BERT: Pre-training of Deep Bidirectional Transformers for Language Understanding https://arxiv.org/abs/1810.04805

Explanatory slides BERT and Transformer.

https://github.com/google-research/bert

In 2017, it was shown that Transformer without RNN and without CNN, consisting only of attention mechanism, performs well in translation tasks

We propose a new simple network architecture, the Transformer, based solely on attention mechanisms, dispensing with recurrence and convolutions entirely. BERT is an extension of that trend.

  • Created a model that allows pre-training.
  • Simply by adding an output layer to the pre-trained model, we were able to achieve good results in 12 different language comprehension tasks.
  • Transformer

The same trend that has made it easy to use pre-trained models for image recognition tasks for field applications is likely to occur in natural language processing in the future. (But what about minor languages such as Japanese…)(Ha, would you rather the government professionals create a nice pre-trained model and distribute it for free?) (By all means, with the intention of getting it done in time before the Olympics)

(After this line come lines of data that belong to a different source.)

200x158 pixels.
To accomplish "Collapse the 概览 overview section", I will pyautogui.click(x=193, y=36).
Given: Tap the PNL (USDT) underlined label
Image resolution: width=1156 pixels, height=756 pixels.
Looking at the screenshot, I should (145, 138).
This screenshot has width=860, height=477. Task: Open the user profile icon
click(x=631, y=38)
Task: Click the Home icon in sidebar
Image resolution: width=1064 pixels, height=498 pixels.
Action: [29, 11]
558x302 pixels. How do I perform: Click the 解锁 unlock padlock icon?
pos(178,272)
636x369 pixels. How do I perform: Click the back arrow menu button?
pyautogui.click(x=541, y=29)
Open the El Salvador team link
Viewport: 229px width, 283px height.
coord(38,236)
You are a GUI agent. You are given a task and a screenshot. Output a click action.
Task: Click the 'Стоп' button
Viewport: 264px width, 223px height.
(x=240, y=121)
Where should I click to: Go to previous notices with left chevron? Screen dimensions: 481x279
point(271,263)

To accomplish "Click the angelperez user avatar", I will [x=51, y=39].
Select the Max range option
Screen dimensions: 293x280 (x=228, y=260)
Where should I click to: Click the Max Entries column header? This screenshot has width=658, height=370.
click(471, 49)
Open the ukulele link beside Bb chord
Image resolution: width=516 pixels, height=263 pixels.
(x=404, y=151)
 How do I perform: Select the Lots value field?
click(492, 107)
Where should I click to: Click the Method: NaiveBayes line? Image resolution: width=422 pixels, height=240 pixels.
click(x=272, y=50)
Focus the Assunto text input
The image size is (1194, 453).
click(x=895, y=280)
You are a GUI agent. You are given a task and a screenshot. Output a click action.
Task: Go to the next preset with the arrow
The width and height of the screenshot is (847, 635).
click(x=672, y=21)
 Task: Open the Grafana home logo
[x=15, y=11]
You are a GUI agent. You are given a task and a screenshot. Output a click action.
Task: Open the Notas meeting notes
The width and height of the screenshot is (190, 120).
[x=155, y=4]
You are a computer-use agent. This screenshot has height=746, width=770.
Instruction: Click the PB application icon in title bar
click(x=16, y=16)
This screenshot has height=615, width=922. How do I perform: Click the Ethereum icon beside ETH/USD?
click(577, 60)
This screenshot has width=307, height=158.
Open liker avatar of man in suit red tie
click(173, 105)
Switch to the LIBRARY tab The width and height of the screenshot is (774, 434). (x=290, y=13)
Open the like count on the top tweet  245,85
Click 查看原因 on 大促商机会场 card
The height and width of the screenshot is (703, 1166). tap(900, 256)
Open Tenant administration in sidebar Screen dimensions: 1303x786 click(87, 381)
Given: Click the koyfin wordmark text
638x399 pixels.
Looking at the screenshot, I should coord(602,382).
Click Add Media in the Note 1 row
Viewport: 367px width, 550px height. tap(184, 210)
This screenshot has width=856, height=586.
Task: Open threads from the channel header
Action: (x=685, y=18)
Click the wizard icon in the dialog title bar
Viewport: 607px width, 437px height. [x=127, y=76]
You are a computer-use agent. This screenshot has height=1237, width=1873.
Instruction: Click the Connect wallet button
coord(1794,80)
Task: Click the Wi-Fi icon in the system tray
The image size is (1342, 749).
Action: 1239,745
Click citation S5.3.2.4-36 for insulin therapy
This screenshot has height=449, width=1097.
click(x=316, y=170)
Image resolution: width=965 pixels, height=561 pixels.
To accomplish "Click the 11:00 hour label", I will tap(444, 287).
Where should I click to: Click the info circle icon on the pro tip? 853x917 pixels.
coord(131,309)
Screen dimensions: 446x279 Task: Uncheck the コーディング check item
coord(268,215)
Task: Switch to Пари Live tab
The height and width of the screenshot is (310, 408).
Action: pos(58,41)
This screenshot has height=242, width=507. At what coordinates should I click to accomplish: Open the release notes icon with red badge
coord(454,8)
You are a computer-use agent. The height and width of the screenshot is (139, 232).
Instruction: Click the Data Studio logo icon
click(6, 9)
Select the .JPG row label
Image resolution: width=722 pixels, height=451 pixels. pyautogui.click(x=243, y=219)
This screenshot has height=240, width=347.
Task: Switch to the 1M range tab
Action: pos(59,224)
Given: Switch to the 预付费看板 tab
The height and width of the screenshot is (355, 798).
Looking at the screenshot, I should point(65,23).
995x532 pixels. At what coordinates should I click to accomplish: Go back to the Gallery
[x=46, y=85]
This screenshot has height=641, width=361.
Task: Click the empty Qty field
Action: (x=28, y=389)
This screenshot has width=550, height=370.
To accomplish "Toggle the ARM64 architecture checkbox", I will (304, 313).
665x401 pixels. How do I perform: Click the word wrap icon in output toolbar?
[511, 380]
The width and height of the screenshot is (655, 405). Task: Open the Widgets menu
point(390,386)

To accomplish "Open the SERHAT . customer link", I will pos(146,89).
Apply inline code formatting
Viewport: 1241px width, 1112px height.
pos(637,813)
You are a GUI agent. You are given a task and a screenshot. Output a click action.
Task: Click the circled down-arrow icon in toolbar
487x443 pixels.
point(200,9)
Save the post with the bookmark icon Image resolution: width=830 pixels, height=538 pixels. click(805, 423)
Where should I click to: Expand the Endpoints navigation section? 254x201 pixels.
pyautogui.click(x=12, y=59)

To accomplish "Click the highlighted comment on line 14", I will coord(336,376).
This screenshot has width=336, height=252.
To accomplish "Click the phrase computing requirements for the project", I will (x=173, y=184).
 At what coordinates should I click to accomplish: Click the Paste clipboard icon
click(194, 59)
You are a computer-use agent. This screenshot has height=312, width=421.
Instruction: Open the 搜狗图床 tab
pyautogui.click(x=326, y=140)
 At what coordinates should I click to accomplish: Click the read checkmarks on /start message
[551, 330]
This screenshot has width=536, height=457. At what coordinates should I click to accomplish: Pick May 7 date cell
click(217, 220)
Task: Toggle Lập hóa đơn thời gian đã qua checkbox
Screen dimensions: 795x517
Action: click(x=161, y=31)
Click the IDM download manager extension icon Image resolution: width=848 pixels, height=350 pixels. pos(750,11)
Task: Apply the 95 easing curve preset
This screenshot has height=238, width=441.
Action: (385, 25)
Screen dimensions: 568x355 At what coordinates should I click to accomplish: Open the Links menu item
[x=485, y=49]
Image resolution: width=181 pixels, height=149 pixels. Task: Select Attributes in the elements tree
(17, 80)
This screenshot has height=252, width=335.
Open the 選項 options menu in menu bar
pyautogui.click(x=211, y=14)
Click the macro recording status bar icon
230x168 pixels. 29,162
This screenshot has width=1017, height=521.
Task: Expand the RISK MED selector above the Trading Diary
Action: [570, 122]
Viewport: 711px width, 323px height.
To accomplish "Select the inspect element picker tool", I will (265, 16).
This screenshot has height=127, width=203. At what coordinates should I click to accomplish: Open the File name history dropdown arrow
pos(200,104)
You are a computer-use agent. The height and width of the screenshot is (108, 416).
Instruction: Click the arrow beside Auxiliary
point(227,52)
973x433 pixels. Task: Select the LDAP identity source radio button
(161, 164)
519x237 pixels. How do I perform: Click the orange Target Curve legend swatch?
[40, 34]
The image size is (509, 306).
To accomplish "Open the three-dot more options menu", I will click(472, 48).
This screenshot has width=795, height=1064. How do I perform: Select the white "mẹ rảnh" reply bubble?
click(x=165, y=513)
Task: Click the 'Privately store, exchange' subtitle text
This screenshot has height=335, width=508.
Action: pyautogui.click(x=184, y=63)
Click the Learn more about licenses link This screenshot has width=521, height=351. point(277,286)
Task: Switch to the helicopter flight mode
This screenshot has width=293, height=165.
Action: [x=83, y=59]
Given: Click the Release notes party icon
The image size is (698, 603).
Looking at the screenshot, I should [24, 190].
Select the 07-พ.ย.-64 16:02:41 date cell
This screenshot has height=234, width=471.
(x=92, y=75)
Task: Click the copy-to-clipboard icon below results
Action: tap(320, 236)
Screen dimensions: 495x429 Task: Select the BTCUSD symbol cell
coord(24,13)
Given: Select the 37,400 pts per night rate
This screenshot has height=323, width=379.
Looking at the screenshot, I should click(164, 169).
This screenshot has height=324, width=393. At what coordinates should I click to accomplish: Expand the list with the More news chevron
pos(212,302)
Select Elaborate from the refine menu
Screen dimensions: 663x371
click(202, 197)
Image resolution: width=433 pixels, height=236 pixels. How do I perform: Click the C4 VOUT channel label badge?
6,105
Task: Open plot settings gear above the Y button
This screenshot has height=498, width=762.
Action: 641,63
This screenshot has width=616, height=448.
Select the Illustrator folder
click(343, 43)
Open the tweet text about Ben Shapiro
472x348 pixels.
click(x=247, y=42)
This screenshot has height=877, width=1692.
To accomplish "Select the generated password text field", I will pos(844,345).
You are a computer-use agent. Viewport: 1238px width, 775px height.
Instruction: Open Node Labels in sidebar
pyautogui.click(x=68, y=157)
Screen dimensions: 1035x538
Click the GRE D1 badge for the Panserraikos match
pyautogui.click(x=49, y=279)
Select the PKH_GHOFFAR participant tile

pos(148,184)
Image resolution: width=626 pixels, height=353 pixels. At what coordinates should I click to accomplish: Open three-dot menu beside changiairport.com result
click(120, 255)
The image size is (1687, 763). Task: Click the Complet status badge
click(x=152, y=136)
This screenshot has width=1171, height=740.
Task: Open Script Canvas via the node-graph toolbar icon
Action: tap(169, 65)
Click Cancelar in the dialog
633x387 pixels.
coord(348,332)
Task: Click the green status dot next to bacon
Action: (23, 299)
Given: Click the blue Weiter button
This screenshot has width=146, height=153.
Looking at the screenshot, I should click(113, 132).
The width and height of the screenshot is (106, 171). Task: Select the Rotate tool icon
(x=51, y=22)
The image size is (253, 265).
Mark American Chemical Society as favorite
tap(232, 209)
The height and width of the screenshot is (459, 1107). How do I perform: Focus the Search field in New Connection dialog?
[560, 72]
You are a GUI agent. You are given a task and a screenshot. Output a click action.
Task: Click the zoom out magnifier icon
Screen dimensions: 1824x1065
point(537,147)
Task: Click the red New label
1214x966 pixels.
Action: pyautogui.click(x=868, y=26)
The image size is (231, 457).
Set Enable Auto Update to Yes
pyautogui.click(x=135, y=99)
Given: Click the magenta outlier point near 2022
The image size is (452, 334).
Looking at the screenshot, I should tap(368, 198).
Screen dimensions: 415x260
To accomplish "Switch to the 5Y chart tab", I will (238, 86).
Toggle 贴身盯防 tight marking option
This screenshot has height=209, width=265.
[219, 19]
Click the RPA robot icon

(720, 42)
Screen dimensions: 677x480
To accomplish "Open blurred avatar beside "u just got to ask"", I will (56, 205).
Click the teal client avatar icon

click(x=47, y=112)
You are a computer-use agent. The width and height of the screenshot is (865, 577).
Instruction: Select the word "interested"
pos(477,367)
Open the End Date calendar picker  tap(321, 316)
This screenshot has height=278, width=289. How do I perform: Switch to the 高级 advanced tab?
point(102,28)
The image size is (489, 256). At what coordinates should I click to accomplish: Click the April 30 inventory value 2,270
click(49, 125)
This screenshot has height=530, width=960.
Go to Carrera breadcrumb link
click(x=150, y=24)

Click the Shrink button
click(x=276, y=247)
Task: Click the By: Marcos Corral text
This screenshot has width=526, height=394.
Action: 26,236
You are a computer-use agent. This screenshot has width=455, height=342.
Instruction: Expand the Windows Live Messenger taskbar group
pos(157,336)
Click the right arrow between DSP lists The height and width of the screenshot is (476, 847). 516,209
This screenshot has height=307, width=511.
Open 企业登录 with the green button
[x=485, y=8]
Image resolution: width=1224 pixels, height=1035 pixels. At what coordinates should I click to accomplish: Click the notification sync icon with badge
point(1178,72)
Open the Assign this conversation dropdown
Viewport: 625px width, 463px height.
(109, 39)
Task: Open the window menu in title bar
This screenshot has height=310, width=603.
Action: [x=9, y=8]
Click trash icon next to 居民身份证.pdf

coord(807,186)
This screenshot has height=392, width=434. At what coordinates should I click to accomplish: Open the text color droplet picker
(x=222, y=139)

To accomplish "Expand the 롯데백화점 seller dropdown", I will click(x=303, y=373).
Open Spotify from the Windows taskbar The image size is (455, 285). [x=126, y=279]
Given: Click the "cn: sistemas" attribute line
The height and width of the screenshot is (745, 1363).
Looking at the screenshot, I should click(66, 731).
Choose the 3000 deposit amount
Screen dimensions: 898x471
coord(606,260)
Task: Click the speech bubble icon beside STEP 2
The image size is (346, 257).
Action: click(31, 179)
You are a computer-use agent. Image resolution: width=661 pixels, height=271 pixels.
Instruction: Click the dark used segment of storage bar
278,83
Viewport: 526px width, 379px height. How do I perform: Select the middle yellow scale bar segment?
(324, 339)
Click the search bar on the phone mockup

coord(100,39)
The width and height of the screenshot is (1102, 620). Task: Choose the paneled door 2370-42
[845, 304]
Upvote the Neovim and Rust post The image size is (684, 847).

BERT: Bidirectional Encoder Representations from Transformers.

proposing a new pre-training objective: the “masked language model” (MLM), inspired by the Cloze task (Taylor, 1953).

  • Cloze task is so-called “fill-in-the-blanks” problem

we also introduce a “next sentence prediction” task that jointly pre-trains text-pair representations.

The Transformer implementation uses the original tensor2tensor library, and nothing was tampered with.

The Annotated Transformer

The word is split in WordPiece as he likes play ##ing, with embedded position and sentence number information Task to mask 15% at random and predict what is masked.

  • Not all of them are MASK tokens.

  • MASK 80% of 15%, 10% random words, and 10% words as they were

  • nishio.iconSo even seemingly ordinary words may be questioned later.

  • Curriculum Learning equivalent may be happening.

    • Learning MaskLM is easier than other tasks

https://twitter.com/_Ryobot/status/1050925881894400000

Running BERT, a general-purpose language expression model, in Japanese (PyTorch) - Qiita


This page is auto-translated from /nishio/BERT using DeepL. If you looks something interesting but the auto-translated English is not good enough to understand it, feel free to let me know at @nishio_en. I’m very happy to spread my thought to non-Japanese readers.